Brute Force: Password Cracking

Adversaries may use password cracking to attempt to recover usable credentials, such as plaintext passwords, when credential material such as password hashes are obtained. OS Credential Dumping can be used to obtain password hashes, this may only get an adversary so far when Pass the Hash is not an option. Further, adversaries may leverage Data from Configuration Repository in order to obtain hashed credentials for network devices.[1]

Techniques to systematically guess the passwords used to compute hashes are available, or the adversary may use a pre-computed rainbow table to crack hashes. Cracking hashes is usually done on adversary-controlled systems outside of the target network.[2] The resulting plaintext password resulting from a successfully cracked hash may be used to log into systems, resources, and services in which the account has access.

[Rows for locating described items]
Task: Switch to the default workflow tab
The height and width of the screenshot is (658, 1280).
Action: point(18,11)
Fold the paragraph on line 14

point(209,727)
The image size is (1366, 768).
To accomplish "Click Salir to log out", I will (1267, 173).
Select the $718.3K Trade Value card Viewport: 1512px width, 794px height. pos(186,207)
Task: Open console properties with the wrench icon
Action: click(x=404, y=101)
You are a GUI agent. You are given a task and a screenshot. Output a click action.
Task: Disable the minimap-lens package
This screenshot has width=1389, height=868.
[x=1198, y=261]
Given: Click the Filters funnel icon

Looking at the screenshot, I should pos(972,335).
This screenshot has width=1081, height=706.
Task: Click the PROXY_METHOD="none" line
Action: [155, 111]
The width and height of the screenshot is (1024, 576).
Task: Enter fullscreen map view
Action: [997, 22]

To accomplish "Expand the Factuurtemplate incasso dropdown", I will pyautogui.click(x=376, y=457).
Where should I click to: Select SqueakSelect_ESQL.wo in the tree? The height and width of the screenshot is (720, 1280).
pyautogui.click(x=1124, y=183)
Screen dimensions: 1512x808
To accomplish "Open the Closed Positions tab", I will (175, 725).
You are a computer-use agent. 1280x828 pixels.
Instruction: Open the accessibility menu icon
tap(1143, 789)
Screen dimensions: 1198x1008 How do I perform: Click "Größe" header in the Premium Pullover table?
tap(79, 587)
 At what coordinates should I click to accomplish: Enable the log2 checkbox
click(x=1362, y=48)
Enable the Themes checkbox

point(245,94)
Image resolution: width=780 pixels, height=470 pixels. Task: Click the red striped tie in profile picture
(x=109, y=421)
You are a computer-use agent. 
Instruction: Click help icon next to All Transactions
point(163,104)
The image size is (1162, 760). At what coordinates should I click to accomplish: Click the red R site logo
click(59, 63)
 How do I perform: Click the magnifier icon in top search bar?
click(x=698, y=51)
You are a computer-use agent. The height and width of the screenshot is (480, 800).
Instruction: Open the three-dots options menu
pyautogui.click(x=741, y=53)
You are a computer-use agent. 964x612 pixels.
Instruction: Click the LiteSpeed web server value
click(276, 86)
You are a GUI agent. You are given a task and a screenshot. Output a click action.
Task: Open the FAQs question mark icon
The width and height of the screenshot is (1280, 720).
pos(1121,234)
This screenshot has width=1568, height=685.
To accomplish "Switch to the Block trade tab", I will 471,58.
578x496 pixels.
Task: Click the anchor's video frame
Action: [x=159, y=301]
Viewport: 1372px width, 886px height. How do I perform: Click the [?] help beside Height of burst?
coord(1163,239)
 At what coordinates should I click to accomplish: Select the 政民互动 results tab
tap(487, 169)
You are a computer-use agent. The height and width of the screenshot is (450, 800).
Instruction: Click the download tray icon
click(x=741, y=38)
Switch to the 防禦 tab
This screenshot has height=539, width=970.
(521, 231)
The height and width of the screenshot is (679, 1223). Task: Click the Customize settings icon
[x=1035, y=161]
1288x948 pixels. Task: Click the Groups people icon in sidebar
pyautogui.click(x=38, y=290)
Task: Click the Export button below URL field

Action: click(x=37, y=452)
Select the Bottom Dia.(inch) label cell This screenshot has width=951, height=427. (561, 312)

*Task:* Pick up the password cracking text above after its last sentence and carry it on.

*Answer to the exercise:*
ID: T1110.002
Sub-technique of:  T1110
Platforms: Azure AD, Linux, Network, Office 365, Windows, macOS
Contributors: Mohamed Kmal
Version: 1.2
Created: 11 February 2020
Last Modified: 30 March 2023

Procedure Examples

ID Name Description
G0022 APT3

APT3 has been known to brute force password hashes to be able to leverage plain text credentials.[3]

G0096 APT41

APT41 performed password brute-force attacks on the local admin account.[4]

G0035 Dragonfly

Dragonfly has dropped and executed tools used for password cracking, including Hydra and CrackMapExec.[5][6]

G0037 FIN6

FIN6 has extracted password hashes from ntds.dit to crack offline.[7]

S0056 Net Crawler

Net Crawler uses a list of known credentials gathered through credential dumping to guess passwords to accounts as it spreads throughout a network.[8]

C0002 Night Dragon

During Night Dragon, threat actors used Cain & Abel to crack password hashes.[9]

Mitigations

ID Mitigation Description
M1032 Multi-factor Authentication

Use multi-factor authentication. Where possible, also enable multi-factor authentication on externally facing services.

M1027 Password Policies

Refer to NIST guidelines when creating password policies. [10]

Detection

ID Data Source Data Component Detects
DS0015 Application Log Application Log Content

Monitor authentication logs for system and application login failures of Valid Accounts. It is difficult to detect when hashes are cracked, since this is generally done outside the scope of the target network. Consider focusing efforts on detecting other adversary behavior used to acquire credential materials, such as OS Credential Dumping or Kerberoasting.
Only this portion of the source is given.